In short the uncore now has a turbo mode that is independent of the cores. If the CPU needs more bandwidth or other uncore functions, those clocks can be raised too. Similarly cores can jack up frequencies without pulling the rest of the die up, or if it is the right thing to do, they can all go together when they go.
All this obviously saves power, a theme you will see often on this new CPU. For the record, uncore in this case is defined as the ring and last level cache (LLC) but not the PCIe or memory controllers. More on them later though.
The three Haswell-EP dies, HCC< MCC, and LCC
There are three Haswell-EP dies, LLC, MMC, and HCC aka baby bear, mama bear, and papa bear as the Intel architects probably don’t call them. As you can see they are called “Chops” because they are chops of the same part as the column ironically called “Columns” indicates. The largest of these has 18-cores, 5.69B transistors, and fits in a mere 662mm^2 die. These are huge chips, no they dwarf even monster GPUs while taking a small percentage of those beast’s net power, no small feat there.
HCC die pictures with four Columns and two Home Agents
As you can see the big die as four columns and is a bit asymmetrical with two rings, two home agents, one set of QPI and PCIe agents, and two rings. You may also have noticed that the ring on the right has 10 cores while the one on the left has 8 cores. Why the asymmetry? In the most technical terms it is because Intel could, there was white space on the HCC die so they added two more cores. That is why you get 18 instead of the nice and expected 16 cores, but the architects were adult enough to not append a, “Nya-nya” to the explanation even if the assembled press couldn’t meet that standard a few times. By assembled press I do basically mean me but there could have been others that I didn’t hear.
You may also notice that there are two buffered switches that act like transparent bridges between the the rings, they do what you would expect and pass data both ways. Since cache data is spread across slices evenly by hashing the address and saving it to the appropriate slice rather than the physically local slice, this happens a lot.
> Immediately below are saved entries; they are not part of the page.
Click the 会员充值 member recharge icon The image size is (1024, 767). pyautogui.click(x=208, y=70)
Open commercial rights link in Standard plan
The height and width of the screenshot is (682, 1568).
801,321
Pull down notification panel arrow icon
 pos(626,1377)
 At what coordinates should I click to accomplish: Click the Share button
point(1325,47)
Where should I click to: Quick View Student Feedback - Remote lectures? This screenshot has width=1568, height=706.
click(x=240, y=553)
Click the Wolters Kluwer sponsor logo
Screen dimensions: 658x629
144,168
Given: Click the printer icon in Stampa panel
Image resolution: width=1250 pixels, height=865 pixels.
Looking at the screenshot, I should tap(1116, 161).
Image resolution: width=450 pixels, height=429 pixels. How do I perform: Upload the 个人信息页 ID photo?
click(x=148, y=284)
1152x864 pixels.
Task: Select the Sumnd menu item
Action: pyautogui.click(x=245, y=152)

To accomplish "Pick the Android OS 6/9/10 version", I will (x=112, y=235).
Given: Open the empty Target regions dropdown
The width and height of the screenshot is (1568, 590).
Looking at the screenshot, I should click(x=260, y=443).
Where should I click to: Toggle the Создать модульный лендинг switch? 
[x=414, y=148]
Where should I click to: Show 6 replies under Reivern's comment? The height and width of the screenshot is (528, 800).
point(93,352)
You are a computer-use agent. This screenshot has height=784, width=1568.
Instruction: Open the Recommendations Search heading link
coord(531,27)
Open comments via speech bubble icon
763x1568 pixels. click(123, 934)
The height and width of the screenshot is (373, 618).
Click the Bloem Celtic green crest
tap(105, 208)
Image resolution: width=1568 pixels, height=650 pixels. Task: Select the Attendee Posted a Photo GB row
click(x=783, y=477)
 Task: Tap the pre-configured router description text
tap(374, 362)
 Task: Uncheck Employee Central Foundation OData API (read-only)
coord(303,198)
You might expect these switches to add a lot of latency but they really don’t, Intel claims it takes about 4 clocks to cross the buffer and moving the same distance with simple wires would take about four clocks. The buffer is not a simple FIFO though, each does have several virtual and physical channels and each of those acts as a FIFO. This allows Haswell-EP to do a sort of on-chip QoS to prioritize some types of traffic over others, something that comes into play later.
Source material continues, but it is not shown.